--- Begin DOCUMENT ---
Backup-to-disk performance tuning

Disk-based backup can lower costs, reduce complexity and add scalability. But to achieve top performance, you'll need to do lots of benchmarking and watch for poorly configured production storage.

The key to achieving top backup-to-disk performance is to fine-tune the storage configuration and conduct benchmarking tests to determine the best combination of production and backup storage configurations.

Not long ago, a company asked me to help redesign its backup system. What prompted the request was a corrupt file system that took more than 36 hours to restore from its four-year-old tape backup system. Data growth at the company had increased between 100% and 200% per year.

The company wanted to look at new technology to protect its data. The usual questions were asked: How much will it cost to upgrade our current tape resources? How many more tape drives will we need to meet the growing backup window? We looked at all of the company's data protection requirements, including the length of the backup windows, restore speeds and internal service-level agreements. Several solutions were presented, ranging from entirely new backup technologies like Axion from Irvine, CA-based Avamar Technologies Inc., to upgrading or replacing existing DLT tape libraries with faster LTO, to leveraging existing backup software and using disk for backup storage.

Because the company had invested hundreds of thousands of dollars in its existing backup software and hardware, it wanted to see that investment leveraged in some way. There was also a concern about replacing tape drives that still worked and the painful process of upgrading from one tape drive technology to another. Alternative backup solutions such as Avamar's Axion with commonality factoring, although great for the right environment, didn't help this firm. After looking at all of the existing backup software solutions on the market, there wasn't much justification in displacing the firm's existing Veritas NetBackup software from Symantec Corp.

At that point in the review process, the focus changed; should we upgrade the company's tape drives or replace them with a SATA disk system?
--- End DOCUMENT ---
--- Begin PROVIDED DATA ---
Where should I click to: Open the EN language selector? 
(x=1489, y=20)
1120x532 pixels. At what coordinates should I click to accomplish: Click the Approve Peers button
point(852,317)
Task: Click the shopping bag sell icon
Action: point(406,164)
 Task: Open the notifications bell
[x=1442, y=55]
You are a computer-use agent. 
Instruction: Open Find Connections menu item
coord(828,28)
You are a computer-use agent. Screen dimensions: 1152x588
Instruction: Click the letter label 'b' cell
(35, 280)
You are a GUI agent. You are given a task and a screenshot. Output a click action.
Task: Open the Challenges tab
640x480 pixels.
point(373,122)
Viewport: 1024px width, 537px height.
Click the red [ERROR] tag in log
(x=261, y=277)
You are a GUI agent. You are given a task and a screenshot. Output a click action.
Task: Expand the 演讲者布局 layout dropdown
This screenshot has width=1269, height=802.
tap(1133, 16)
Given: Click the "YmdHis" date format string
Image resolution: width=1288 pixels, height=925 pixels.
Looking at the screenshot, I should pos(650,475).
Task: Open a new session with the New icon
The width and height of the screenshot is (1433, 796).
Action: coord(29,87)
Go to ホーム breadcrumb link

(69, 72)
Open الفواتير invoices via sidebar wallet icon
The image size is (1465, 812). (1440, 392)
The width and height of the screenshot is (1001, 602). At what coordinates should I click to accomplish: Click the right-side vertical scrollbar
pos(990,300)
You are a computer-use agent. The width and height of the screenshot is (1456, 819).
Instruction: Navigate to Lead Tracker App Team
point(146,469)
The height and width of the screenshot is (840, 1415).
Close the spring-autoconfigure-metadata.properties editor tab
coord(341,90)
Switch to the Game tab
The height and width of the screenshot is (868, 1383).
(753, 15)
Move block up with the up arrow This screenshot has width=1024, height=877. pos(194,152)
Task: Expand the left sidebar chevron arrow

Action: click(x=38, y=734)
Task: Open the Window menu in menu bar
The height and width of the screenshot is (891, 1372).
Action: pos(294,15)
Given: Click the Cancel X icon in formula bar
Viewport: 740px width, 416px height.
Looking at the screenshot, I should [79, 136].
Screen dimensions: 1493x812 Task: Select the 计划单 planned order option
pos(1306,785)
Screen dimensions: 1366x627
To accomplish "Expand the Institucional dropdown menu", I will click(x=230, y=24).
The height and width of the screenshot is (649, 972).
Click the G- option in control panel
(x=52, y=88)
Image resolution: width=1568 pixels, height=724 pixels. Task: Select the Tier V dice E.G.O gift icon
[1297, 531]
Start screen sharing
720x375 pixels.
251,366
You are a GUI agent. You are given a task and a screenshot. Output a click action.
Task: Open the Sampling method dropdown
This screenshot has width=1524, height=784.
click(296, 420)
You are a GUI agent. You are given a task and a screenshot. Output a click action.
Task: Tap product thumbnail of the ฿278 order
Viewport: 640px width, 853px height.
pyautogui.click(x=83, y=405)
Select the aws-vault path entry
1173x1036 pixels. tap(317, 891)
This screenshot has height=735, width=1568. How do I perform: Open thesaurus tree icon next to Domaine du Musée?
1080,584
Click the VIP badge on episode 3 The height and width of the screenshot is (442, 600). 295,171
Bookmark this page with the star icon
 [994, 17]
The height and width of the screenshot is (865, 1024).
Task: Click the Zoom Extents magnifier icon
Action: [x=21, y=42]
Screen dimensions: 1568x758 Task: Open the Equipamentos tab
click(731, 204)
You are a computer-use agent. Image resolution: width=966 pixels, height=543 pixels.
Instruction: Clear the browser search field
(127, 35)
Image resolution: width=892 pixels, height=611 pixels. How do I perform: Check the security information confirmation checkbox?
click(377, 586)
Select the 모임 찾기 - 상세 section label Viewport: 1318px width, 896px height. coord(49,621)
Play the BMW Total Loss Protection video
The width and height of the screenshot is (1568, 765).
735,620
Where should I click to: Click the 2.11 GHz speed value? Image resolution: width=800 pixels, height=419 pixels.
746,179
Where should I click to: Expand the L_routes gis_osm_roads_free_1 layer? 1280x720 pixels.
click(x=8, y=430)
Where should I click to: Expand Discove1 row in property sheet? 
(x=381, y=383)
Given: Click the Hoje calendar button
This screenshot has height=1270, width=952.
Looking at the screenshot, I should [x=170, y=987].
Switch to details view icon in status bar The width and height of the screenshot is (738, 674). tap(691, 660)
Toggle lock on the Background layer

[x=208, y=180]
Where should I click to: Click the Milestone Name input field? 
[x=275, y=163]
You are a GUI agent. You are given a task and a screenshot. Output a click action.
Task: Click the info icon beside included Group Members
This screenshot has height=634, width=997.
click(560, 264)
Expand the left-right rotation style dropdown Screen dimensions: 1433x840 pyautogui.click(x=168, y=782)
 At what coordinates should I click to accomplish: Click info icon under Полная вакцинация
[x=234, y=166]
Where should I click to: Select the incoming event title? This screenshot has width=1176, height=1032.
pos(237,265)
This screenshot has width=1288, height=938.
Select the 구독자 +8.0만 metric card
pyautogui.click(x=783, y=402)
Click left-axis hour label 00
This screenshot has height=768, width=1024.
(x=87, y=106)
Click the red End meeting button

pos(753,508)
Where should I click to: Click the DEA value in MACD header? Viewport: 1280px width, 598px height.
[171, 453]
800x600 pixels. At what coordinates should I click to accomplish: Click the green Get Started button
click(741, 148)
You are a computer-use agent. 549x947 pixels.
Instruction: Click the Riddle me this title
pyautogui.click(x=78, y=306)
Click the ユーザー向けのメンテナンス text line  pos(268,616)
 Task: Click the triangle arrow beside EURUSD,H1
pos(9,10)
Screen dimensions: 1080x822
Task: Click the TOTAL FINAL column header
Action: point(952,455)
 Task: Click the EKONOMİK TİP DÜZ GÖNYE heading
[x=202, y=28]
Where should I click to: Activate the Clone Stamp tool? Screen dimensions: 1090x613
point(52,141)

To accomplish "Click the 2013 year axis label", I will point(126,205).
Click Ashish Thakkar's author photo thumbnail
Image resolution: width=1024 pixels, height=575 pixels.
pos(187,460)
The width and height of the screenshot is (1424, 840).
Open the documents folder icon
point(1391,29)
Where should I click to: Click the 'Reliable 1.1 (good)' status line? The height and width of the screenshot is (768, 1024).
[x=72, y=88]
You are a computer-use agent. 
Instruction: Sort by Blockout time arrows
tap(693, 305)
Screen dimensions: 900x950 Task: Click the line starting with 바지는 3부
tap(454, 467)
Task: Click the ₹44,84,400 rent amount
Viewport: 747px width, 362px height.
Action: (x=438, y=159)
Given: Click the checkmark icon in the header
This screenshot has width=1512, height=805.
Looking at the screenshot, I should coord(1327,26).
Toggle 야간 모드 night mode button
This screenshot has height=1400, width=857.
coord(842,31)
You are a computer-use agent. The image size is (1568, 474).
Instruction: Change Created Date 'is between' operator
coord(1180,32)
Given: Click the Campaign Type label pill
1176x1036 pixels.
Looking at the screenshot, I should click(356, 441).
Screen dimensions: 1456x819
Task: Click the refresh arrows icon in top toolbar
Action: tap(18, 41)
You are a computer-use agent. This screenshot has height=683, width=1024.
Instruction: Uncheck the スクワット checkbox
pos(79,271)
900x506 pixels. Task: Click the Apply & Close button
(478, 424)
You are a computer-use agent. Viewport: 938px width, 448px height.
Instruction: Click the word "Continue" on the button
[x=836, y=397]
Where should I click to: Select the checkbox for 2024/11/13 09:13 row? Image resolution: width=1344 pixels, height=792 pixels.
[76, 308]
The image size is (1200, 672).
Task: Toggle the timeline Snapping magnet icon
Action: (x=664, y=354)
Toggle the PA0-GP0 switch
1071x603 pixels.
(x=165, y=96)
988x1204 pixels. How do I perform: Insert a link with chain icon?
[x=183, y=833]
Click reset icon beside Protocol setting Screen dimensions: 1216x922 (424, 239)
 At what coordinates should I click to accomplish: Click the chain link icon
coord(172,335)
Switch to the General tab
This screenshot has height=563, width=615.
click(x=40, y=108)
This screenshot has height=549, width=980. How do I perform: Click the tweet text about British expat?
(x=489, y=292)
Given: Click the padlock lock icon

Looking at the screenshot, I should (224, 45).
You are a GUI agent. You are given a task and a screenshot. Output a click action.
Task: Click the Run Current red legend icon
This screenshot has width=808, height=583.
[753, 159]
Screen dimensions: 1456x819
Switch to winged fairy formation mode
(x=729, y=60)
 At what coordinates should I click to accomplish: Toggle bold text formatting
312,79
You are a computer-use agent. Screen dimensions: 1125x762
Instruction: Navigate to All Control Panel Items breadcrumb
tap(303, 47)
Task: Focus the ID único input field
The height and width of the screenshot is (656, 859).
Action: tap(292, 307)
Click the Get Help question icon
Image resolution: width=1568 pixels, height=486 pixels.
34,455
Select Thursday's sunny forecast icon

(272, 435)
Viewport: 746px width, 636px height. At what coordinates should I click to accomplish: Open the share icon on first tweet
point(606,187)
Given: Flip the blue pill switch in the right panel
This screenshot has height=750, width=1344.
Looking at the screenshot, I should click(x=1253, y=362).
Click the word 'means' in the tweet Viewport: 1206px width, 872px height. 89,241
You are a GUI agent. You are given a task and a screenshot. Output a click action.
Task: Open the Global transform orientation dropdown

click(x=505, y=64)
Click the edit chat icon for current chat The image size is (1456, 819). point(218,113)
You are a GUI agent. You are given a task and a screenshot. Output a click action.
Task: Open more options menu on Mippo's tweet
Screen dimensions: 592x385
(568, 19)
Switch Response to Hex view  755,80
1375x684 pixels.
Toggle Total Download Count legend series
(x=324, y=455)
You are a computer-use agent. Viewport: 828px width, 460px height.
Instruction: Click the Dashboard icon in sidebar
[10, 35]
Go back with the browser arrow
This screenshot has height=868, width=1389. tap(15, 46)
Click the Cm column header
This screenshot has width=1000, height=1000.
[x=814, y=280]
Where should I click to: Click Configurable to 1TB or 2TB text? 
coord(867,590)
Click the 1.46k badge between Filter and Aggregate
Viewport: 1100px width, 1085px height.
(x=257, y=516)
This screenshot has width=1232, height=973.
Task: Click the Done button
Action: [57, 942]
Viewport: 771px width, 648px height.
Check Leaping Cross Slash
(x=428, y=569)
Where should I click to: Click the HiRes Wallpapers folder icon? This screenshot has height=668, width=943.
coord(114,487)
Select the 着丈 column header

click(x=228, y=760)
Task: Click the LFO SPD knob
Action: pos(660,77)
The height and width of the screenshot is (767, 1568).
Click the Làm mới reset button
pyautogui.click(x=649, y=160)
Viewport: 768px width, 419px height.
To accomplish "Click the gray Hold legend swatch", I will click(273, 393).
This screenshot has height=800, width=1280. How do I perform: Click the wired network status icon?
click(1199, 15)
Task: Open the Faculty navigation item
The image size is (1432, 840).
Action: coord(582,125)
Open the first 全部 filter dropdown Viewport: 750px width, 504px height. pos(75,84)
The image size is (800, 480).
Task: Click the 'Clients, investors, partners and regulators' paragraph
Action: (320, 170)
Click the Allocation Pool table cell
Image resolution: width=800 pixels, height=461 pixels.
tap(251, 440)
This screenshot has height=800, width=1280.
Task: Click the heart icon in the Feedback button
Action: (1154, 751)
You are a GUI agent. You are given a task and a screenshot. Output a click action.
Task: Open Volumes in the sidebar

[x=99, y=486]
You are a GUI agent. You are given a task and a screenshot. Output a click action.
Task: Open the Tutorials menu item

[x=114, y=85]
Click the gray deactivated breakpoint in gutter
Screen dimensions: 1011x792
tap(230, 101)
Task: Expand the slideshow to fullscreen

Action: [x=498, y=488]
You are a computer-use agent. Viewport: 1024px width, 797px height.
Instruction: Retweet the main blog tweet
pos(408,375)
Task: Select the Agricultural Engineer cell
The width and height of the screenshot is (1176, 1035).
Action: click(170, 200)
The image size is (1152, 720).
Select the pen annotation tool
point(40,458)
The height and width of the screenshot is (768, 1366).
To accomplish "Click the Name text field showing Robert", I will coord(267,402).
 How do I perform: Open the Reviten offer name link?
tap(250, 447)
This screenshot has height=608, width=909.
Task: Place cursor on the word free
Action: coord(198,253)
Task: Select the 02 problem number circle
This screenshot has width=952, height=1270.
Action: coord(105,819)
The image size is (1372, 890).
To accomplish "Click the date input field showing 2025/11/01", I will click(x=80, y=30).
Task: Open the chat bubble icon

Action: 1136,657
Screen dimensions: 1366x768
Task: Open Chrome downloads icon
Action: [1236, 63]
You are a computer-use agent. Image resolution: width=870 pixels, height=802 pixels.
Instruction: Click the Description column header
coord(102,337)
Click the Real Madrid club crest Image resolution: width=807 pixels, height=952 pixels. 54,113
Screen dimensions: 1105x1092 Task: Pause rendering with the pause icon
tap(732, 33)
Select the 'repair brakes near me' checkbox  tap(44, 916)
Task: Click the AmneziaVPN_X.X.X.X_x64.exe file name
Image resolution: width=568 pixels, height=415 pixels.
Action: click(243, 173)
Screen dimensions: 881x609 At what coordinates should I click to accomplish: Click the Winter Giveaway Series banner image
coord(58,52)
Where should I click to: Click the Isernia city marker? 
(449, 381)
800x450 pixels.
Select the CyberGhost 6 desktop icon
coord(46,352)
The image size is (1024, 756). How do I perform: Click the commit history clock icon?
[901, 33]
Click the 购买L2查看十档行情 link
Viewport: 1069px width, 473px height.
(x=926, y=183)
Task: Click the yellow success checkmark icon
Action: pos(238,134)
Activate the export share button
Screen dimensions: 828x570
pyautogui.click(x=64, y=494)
--- End PROVIDED DATA ---
### REQUIREMENTS:
[A] Please copy the rows verbatim, starting at the line containing "Task: Expand the left sidebar chevron arrow" and running down through the line containing "1173x1036 pixels. tap(317, 891)", both included.
[B] Write the next part of the backup-to-disk article, picking up after its final sentence.
These rows are unrelated to the backup-to-disk article.

### ANSWER LIST:
[A]
Task: Expand the left sidebar chevron arrow

Action: click(x=38, y=734)
Task: Open the Window menu in menu bar
The height and width of the screenshot is (891, 1372).
Action: pos(294,15)
Given: Click the Cancel X icon in formula bar
Viewport: 740px width, 416px height.
Looking at the screenshot, I should [79, 136].
Screen dimensions: 1493x812 Task: Select the 计划单 planned order option
pos(1306,785)
Screen dimensions: 1366x627
To accomplish "Expand the Institucional dropdown menu", I will click(x=230, y=24).
The height and width of the screenshot is (649, 972).
Click the G- option in control panel
(x=52, y=88)
Image resolution: width=1568 pixels, height=724 pixels. Task: Select the Tier V dice E.G.O gift icon
[1297, 531]
Start screen sharing
720x375 pixels.
251,366
You are a GUI agent. You are given a task and a screenshot. Output a click action.
Task: Open the Sampling method dropdown
This screenshot has width=1524, height=784.
click(296, 420)
You are a GUI agent. You are given a task and a screenshot. Output a click action.
Task: Tap product thumbnail of the ฿278 order
Viewport: 640px width, 853px height.
pyautogui.click(x=83, y=405)
Select the aws-vault path entry
1173x1036 pixels. tap(317, 891)

[B]
After looking at products from several tape and disk vendors, it was determined that the cost to upgrade the tape libraries was more than the price of a comparable disk-based solution. The company had a specific goal: Eliminate the need to vault tapes offsite and restore up to 1TB of data in less than eight hours. Our proposed solution was to back up all data at the company's primary data center and then send backup copies to a second site for disaster recovery protection.

Disk advantages
Disk-based backup offers several advantages over tape:

  • Lower cost
  • Increased reliability and speed
  • Reduced complexity
  • Scalability
Because of this company's high rate of data growth, the scalability offered by disk was crucial. With its Unix backup server using Symantec's Veritas Storage Foundation, it could grow its backup storage on the fly with zero impact to backup operations. By analyzing existing level-zero and incremental backups, it was possible to size a backup system to accommodate data-retention requirements. The final system design included two 20TB Hitachi Data Systems (HDS) 9570V modular storage systems (one at each site), with McData Corp. Eclipse 1620 SAN routers (McData is in the process of being acquired by Brocade Communications Systems Inc.). The backup server, media servers and primary site backup storage were added to an existing SAN, while the McData Eclipse 1620 SAN routers connected the second array at the remote site to the primary production SAN. The existing tape resources will now be used for backups with retention past three months and for archiving (see "New disk-based backup system," below).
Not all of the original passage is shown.